Hi,

On Jun 29, 2006, at 4:41 PM, Justin M. Shorb wrote:

Erik and Mark: Thanks for your help, I will begin diving into the code today.

Mark, if everything went ideally (which things don't always), I would use the force tables to compute the total SR electrostatic force on each atom in a specific group (around 2 to 7 atoms). The same goal can be accomplished by running a trajectory and then rerunning it to calculate the electrostatic forces exclusively. This is what we have done before, but saving the necessary trajectory file for our current system has gotten too costly. Instead, I am hoping to collect the forces and save those exclusively at each timestep (along with positions at larger intervals). So far it has seemed that Gromacs creates a separate coulombic and LJ table, but uses a combined table to actually compute the forces. So it should be capable of computing the simple ES force on the fly and saving them. Any suggestions on a better tactic?
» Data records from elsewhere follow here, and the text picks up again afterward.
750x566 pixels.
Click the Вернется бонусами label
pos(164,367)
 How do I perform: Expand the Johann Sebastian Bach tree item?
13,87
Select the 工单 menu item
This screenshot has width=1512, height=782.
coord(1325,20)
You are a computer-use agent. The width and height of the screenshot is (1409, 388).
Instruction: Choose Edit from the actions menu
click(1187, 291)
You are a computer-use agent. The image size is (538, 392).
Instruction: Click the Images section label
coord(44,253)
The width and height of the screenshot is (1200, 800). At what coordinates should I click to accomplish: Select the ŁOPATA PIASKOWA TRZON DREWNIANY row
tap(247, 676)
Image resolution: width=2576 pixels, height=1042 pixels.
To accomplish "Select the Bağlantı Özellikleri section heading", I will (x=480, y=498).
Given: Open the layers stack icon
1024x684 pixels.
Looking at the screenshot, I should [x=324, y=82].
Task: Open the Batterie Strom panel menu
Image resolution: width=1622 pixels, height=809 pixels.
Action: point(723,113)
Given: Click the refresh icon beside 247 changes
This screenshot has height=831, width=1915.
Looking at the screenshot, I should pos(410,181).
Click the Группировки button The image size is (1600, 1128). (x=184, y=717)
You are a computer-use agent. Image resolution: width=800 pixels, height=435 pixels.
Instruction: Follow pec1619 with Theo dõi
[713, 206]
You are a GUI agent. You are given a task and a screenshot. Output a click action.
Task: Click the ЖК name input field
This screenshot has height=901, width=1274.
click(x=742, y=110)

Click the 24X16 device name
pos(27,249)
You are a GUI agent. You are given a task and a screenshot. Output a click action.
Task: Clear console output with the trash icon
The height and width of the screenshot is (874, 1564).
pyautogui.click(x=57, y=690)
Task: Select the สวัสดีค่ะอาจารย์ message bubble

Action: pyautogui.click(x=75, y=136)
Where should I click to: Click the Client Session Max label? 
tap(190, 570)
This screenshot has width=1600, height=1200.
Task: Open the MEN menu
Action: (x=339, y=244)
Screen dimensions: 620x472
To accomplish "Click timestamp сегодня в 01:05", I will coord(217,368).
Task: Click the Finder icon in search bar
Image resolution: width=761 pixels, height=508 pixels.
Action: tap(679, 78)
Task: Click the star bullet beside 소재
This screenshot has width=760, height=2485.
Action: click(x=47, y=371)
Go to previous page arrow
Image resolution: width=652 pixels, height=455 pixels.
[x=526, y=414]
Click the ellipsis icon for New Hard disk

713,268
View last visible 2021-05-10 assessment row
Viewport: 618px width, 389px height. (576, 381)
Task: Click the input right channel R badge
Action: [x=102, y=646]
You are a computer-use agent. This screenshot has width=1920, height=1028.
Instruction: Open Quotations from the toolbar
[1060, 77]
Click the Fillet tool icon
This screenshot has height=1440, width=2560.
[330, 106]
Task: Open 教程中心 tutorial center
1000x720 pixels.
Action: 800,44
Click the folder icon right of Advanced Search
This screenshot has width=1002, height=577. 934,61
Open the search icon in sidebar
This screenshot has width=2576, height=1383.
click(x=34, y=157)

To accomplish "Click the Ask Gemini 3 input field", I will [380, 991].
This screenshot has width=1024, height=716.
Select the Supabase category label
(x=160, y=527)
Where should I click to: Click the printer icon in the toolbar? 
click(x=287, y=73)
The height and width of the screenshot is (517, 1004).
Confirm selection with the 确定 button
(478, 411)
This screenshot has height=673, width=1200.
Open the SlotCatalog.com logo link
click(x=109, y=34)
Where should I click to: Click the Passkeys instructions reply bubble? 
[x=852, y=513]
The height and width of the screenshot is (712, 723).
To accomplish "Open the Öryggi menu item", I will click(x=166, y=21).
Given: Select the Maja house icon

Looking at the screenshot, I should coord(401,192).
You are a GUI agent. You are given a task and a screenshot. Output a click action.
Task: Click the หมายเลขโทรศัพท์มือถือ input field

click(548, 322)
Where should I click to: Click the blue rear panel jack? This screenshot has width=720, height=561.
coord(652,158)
The separate/combined table is an optimization to improve cache efficiency. The memory latency can be pretty significant for table lookups (and you do billions of them in the kernels...), so by interleaving coulomb and LJ tables the LJ part will already be in level1 cache after doing the coulomb table interaction.

So, for all atoms that have both tabulated coulomb and tabulated LJ interactions we use the combined table, otherwise separate (since those are smaller).